> _Problem_
The answer is the number of lines in the data that contain the word "option"; give it alone.

> _Supplied information_
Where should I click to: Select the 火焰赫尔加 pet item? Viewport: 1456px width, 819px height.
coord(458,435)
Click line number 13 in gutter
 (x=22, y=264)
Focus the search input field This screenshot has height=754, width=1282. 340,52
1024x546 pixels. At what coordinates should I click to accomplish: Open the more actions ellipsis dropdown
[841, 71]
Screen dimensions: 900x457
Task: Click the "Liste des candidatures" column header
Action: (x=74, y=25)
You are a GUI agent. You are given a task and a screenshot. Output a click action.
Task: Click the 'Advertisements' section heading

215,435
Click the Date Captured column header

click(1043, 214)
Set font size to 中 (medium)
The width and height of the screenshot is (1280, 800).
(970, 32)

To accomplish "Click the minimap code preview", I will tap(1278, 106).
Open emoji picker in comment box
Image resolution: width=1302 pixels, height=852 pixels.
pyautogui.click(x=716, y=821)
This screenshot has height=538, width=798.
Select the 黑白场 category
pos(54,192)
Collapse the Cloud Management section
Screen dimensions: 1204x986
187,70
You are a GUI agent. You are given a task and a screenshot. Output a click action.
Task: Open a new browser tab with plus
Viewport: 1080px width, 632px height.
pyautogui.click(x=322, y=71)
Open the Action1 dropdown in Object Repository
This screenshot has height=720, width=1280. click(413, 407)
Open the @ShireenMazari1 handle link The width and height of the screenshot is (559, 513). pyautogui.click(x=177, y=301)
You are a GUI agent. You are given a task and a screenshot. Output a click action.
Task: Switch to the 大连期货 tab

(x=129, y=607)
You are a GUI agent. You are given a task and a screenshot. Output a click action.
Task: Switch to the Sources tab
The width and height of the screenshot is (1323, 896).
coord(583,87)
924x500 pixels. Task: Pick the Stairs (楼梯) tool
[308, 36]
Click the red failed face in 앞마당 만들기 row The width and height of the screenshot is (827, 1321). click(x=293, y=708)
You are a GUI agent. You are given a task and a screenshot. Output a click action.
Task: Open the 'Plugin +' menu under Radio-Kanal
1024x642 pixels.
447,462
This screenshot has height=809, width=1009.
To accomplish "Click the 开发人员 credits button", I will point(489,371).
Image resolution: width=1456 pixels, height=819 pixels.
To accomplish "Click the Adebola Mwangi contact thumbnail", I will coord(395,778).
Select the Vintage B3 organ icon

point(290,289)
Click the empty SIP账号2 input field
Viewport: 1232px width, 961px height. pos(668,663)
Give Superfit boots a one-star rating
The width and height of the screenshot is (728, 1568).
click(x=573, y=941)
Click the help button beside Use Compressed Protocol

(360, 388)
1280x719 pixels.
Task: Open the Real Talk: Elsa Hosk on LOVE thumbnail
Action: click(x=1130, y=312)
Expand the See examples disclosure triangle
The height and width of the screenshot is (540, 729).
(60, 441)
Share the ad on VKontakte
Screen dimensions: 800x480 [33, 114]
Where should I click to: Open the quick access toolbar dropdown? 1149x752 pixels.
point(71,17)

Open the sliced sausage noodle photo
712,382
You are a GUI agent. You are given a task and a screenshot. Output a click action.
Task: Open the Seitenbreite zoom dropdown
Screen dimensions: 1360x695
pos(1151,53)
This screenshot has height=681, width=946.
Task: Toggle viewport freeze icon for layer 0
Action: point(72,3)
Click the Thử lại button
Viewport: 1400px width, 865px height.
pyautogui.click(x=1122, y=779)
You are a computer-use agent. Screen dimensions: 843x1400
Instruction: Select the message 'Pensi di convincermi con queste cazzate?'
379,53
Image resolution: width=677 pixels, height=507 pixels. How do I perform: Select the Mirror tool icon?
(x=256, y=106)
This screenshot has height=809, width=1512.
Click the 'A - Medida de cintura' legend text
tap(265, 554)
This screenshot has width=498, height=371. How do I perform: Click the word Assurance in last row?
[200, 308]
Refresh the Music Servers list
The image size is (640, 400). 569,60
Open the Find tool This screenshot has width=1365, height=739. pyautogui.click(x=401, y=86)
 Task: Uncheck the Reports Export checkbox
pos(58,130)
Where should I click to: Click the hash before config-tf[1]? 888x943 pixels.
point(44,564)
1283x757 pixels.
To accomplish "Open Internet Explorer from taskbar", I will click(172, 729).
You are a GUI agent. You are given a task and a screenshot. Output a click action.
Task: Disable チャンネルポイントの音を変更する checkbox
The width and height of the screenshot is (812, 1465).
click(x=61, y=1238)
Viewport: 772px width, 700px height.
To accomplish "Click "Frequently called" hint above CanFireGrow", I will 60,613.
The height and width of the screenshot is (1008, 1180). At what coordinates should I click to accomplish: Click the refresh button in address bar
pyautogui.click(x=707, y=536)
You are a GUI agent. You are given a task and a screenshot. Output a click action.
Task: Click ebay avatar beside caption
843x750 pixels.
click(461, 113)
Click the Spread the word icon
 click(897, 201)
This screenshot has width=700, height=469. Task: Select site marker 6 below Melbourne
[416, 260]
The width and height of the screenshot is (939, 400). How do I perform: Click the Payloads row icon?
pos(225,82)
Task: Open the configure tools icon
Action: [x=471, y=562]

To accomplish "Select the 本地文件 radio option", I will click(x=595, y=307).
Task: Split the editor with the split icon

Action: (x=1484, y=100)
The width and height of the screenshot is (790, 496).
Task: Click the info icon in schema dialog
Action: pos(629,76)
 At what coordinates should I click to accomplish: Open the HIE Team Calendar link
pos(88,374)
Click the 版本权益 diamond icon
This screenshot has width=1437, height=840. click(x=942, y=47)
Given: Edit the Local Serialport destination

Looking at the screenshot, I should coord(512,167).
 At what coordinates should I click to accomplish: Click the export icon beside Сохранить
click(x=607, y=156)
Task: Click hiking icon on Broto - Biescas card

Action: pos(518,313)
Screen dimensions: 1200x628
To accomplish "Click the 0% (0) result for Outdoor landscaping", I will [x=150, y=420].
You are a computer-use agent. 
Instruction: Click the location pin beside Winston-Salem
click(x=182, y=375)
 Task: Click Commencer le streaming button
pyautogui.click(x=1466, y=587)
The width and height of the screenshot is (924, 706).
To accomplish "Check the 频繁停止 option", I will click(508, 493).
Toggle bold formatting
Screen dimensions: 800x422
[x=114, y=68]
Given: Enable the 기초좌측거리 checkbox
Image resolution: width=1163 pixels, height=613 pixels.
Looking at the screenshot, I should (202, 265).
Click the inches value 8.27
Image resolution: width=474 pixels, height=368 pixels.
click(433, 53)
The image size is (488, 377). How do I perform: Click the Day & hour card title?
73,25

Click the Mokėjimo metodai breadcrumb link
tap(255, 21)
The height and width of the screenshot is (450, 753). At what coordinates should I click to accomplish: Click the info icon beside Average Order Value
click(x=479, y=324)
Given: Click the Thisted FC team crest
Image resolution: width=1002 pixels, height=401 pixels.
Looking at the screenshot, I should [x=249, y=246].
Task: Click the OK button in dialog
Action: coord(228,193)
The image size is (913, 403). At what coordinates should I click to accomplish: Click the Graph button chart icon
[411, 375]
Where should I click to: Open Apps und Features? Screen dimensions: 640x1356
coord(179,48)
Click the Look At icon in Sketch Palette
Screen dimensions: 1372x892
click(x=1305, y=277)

> _Response box_
2